Netflix is currently in the process of re-encoding its entire 4K range: Previously, titles were set to fixed bitrate levels – 8, 10, 12 or 16 Mbps. According to Netflix, this is an outdated model, because it makes more sense to create dynamic bitrates and optimizations depending on the title. In addition, they now rely on heavily optimized encoding techniques. Therefore, you are currently optimizing your 4K portfolio.
The streaming provider wants to set lower bitrates and still offer higher image quality overall. This saves the customer traffic and increases the quality at the same time. In the case of 4K animation films, for example, you can sometimes get as low as 1.8 Mbps because they can be encoded very efficiently. If you’d like to see a few examples.
In extreme scenarios, even higher bit rates are allowed – up to 17.2 Mbps. According to Netflix, this is only necessary in very few cases – such as nature documentaries or concerts, where there is very colorful and rapidly changing lighting with hard contrasts. As a rule, you can now achieve better image quality with lower bit rates thanks to more modern encoding and updated algorithms than before with higher bit rates.
If you compare your old method with the new one, you can achieve an identical image quality on average with a 50% lower bit rate. In plain language, 4K image quality could be achieved at 8 Mbps, which is equal to earlier streams at 16 Mbps.

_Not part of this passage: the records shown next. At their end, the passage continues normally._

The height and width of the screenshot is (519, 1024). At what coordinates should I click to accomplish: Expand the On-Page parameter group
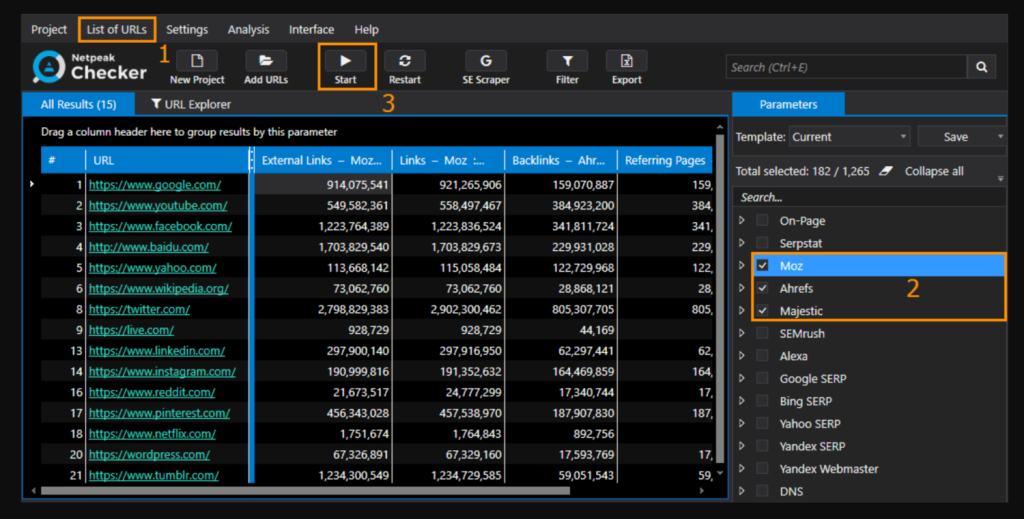pyautogui.click(x=741, y=221)
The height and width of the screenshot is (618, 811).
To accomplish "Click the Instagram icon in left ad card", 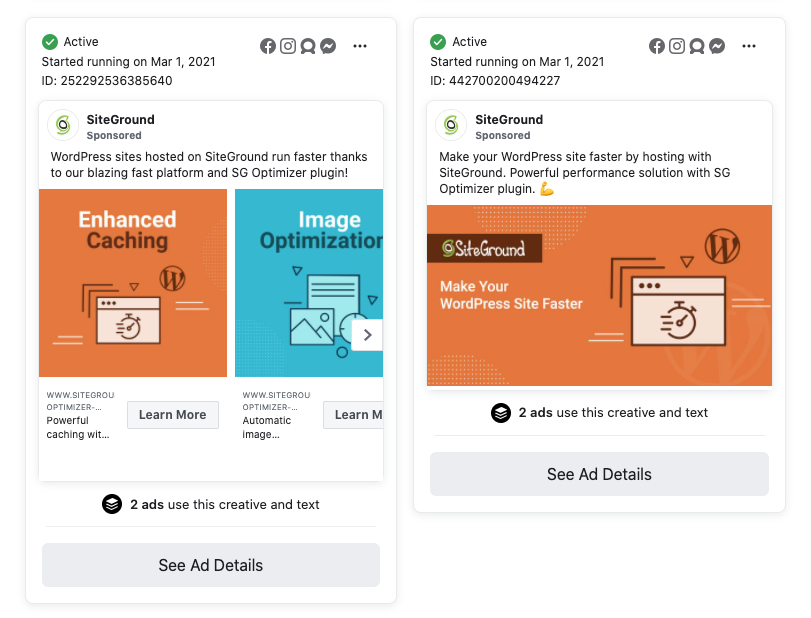I will (288, 46).
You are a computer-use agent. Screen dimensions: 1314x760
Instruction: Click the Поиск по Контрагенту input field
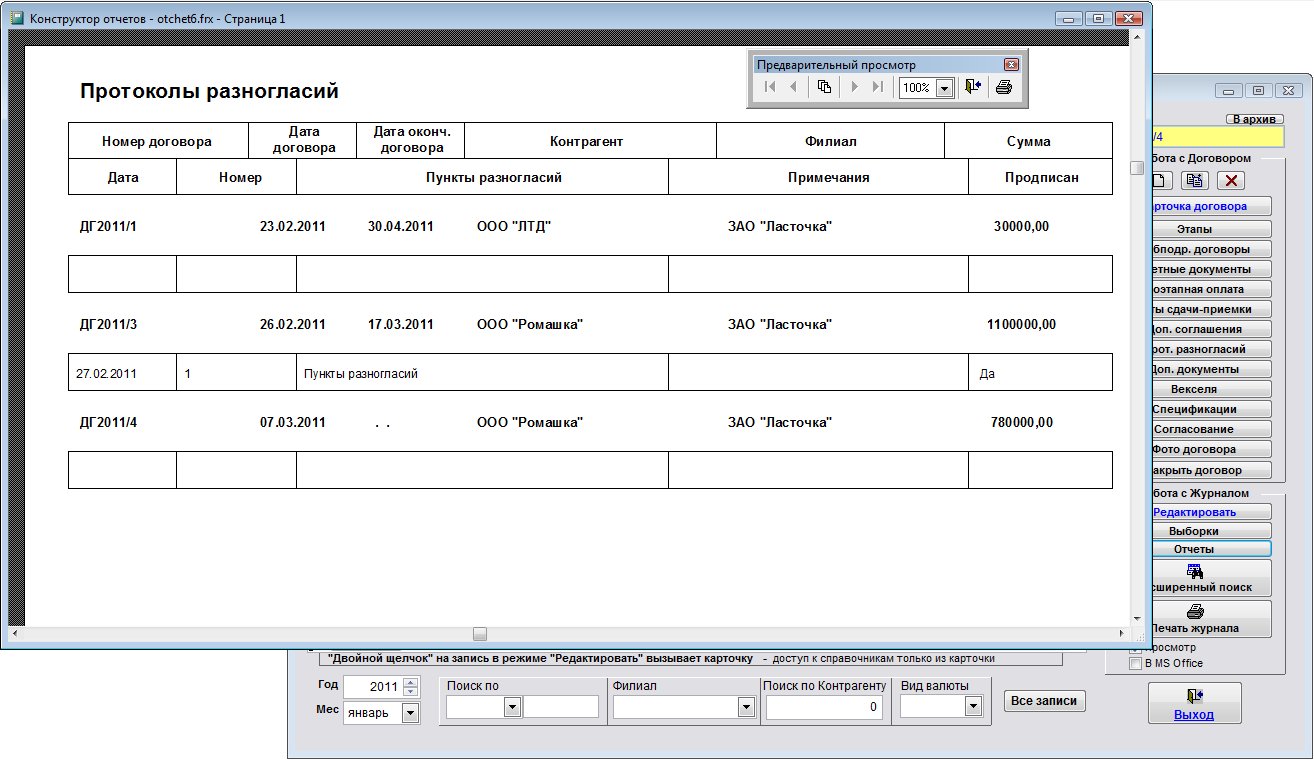pyautogui.click(x=825, y=707)
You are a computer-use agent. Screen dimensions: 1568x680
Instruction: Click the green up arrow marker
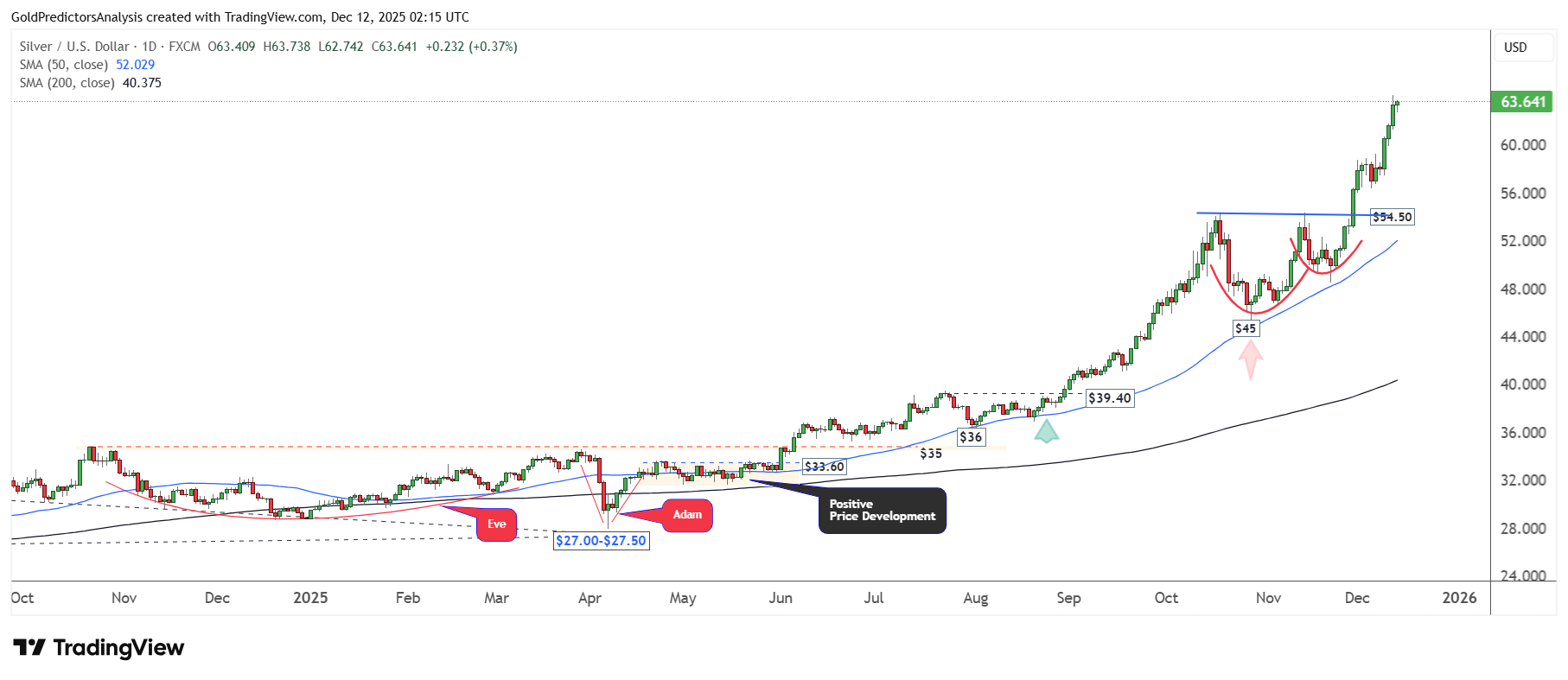pos(1046,430)
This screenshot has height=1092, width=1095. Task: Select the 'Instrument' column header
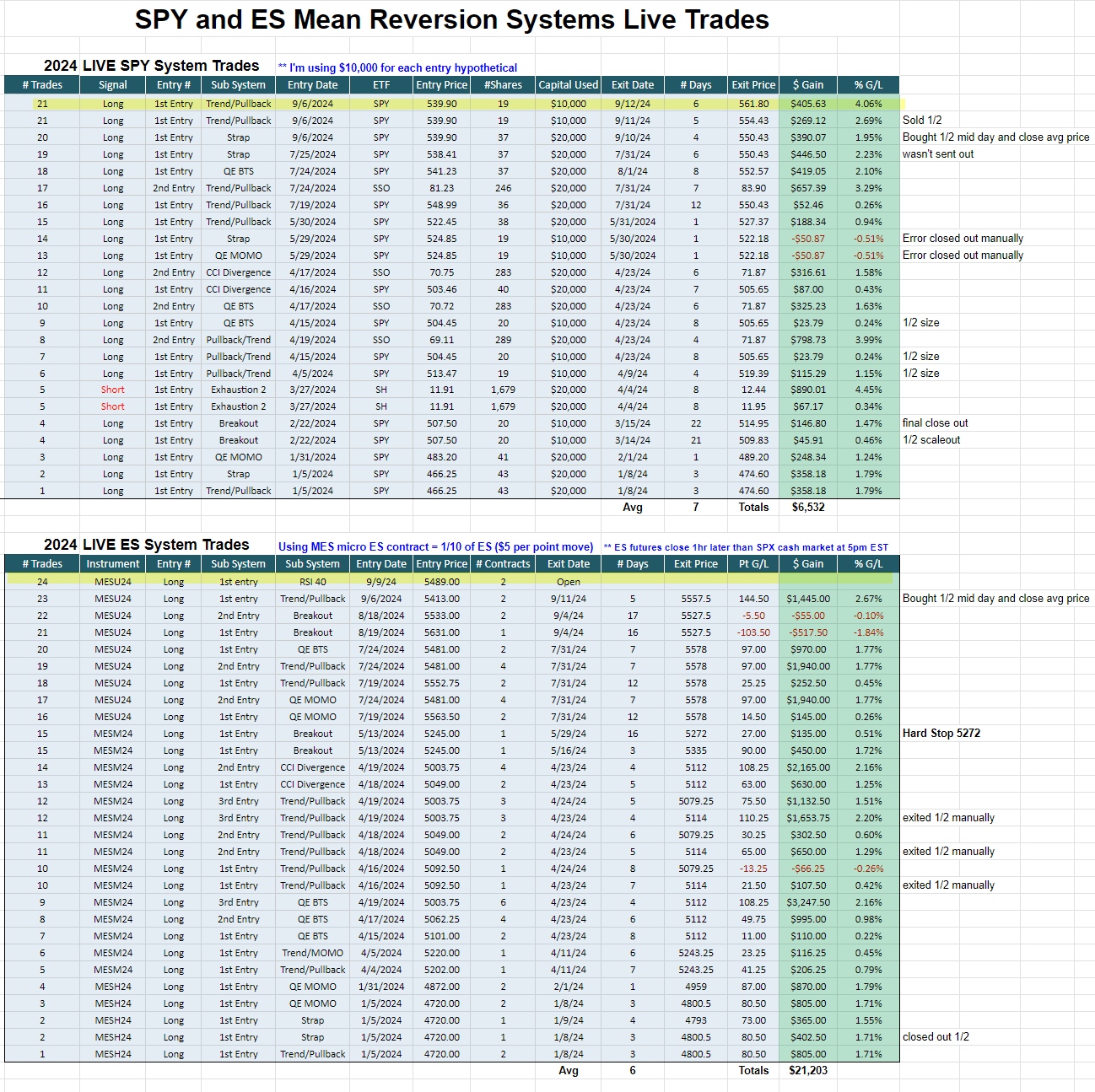113,563
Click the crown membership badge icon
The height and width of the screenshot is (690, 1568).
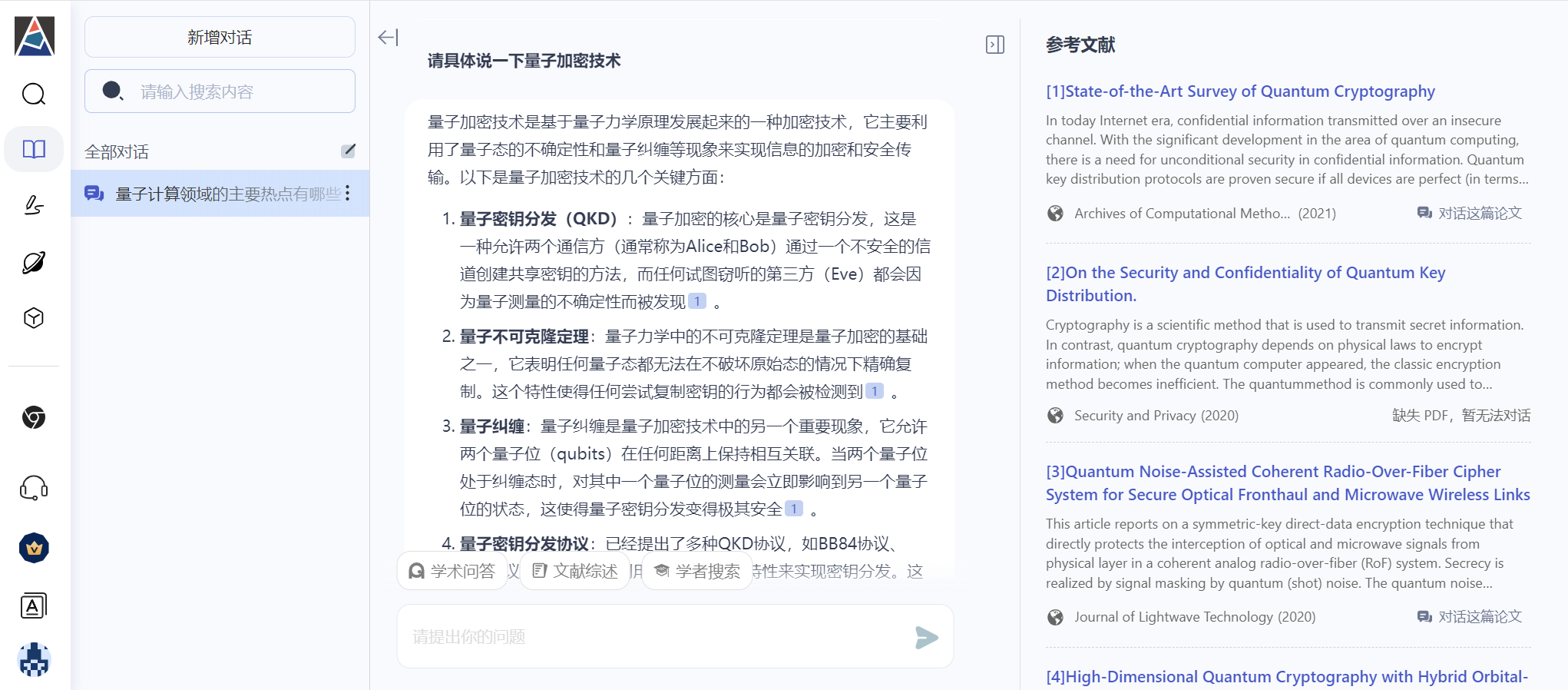tap(34, 548)
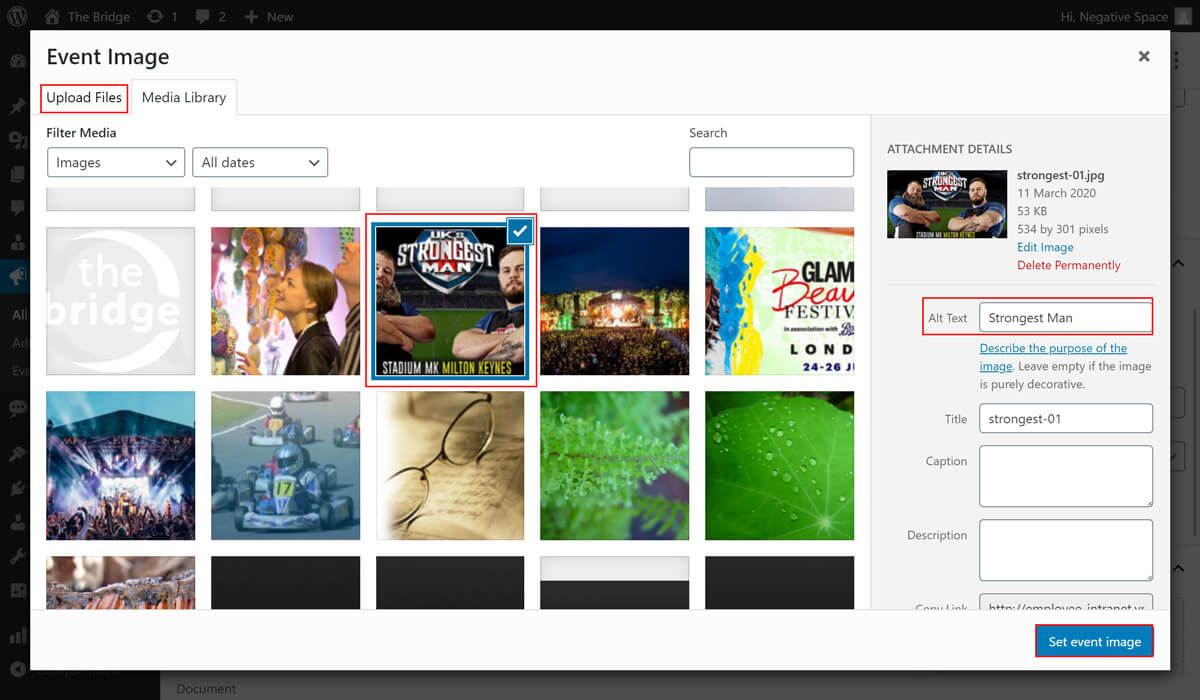Open the comments bubble icon
This screenshot has height=700, width=1200.
pos(204,16)
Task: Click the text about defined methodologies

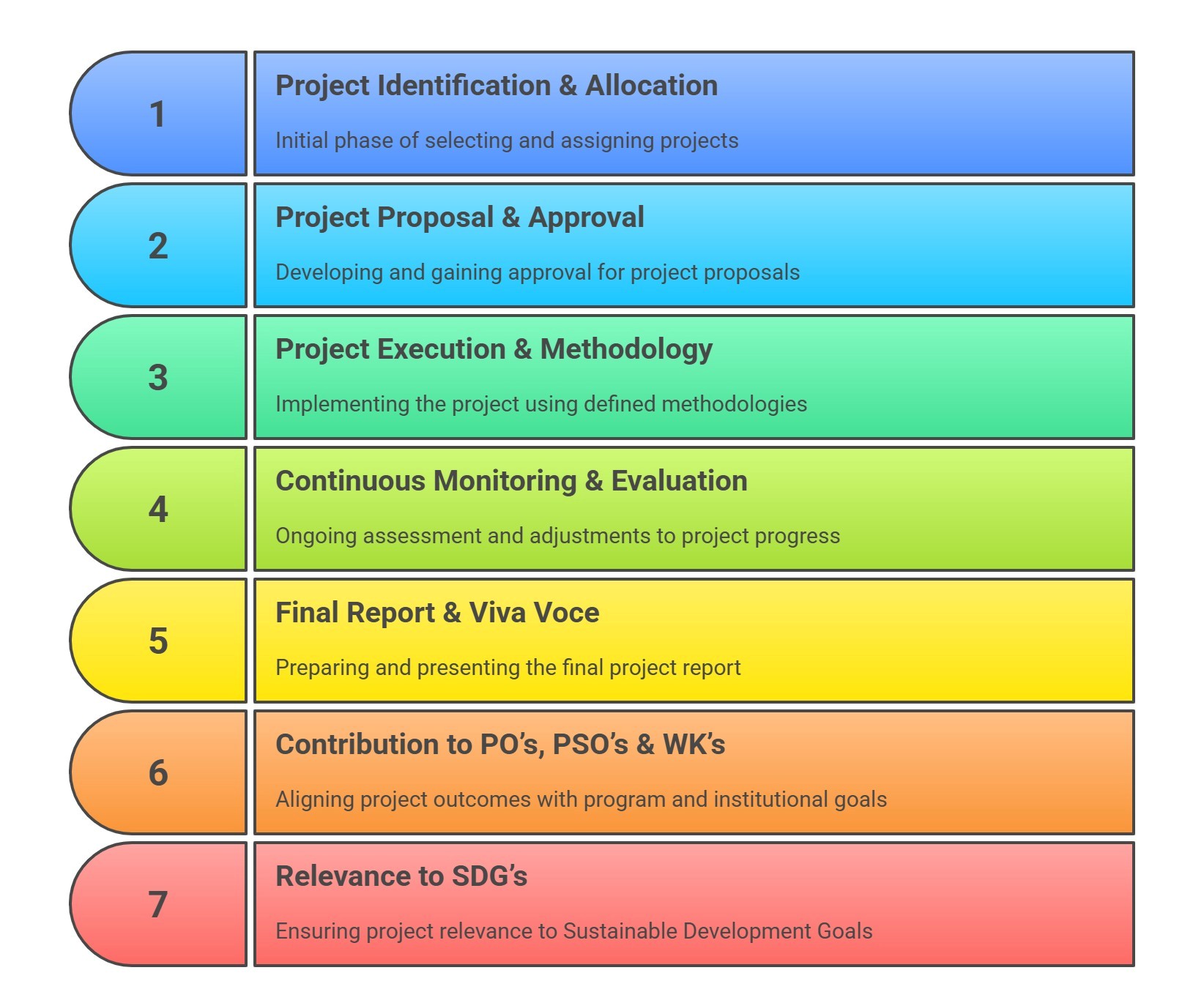Action: point(541,404)
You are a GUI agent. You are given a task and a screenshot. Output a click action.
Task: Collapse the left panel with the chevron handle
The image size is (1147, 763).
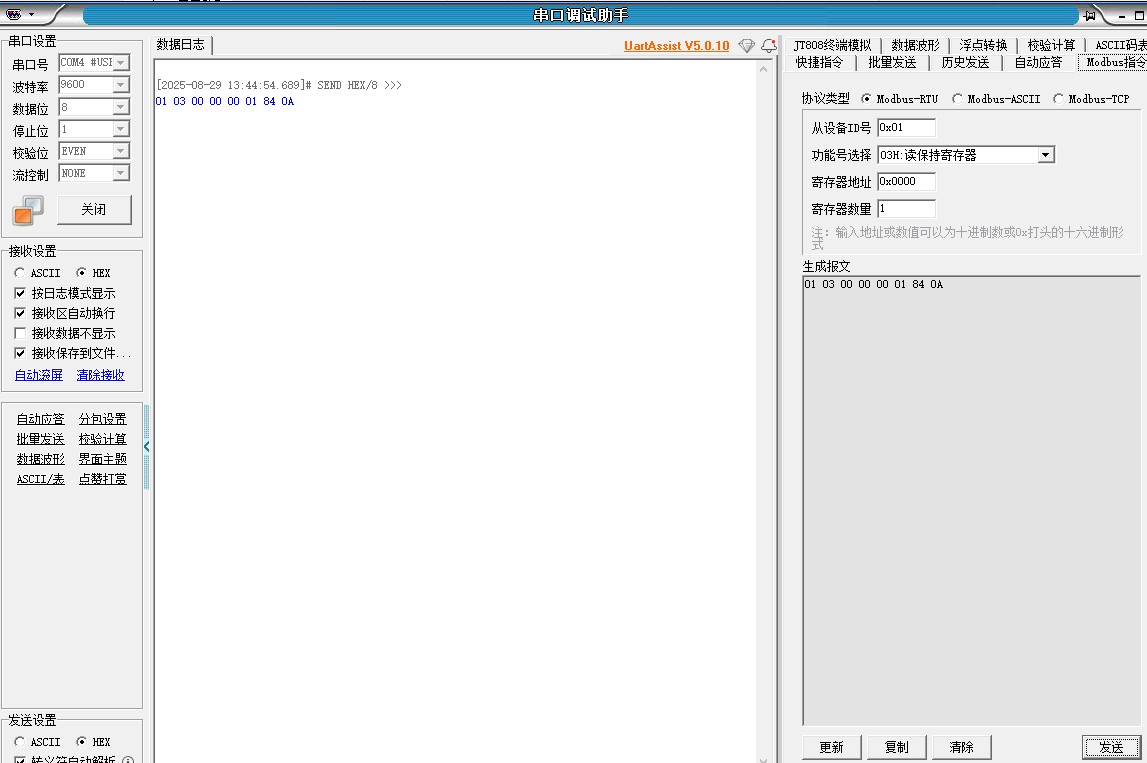[146, 447]
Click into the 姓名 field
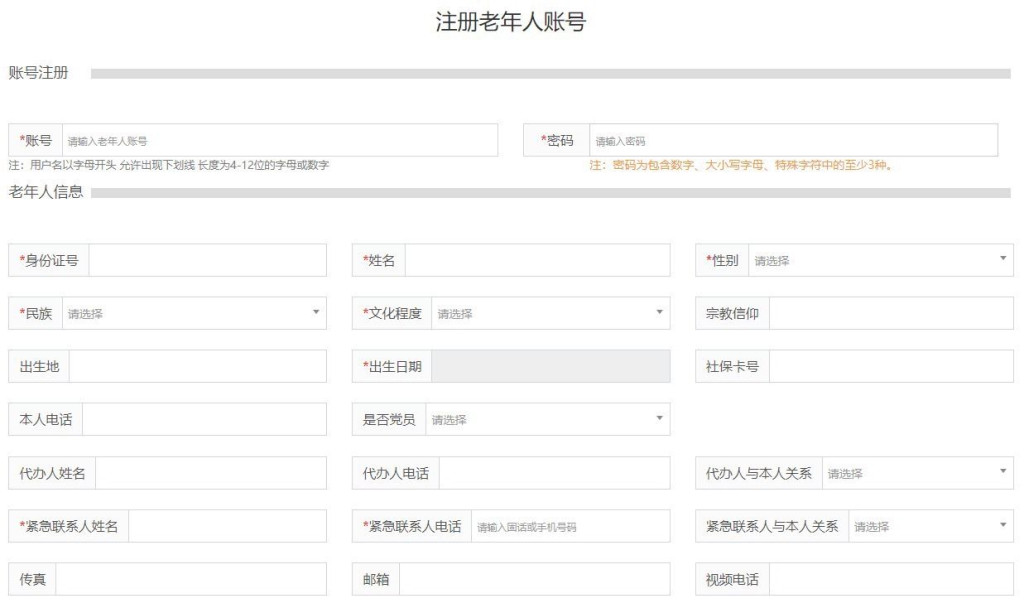Viewport: 1024px width, 608px height. pyautogui.click(x=537, y=260)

According to Netflix, the reduced bit rates would also bring advantages for mobile devices: For example, it would make it possible to conserve the data volume and still heave HDR streams onto smartphones. As a result, higher resolutions can now also be achieved more often on the go, since the requirements are lower.
Rebuffering will also become a much smaller problem. And it is easier to achieve the constant quality that does not have to be downshifted on the go if the LTE connection temporarily deteriorates. However, Netflix warns that although they have started re-coding their 4K content, it will take several months before the work can be completely completed.
You have to judge with your own eyes whether this is really such a win-win situation. In a direct comparison, Ultra HD Blu-rays offer significantly higher bit rates and, ideally, a more detailed and better-compressed image. How much the differences are noticeable depends, among other things, on the playback device selected, the distance between the seats and the content.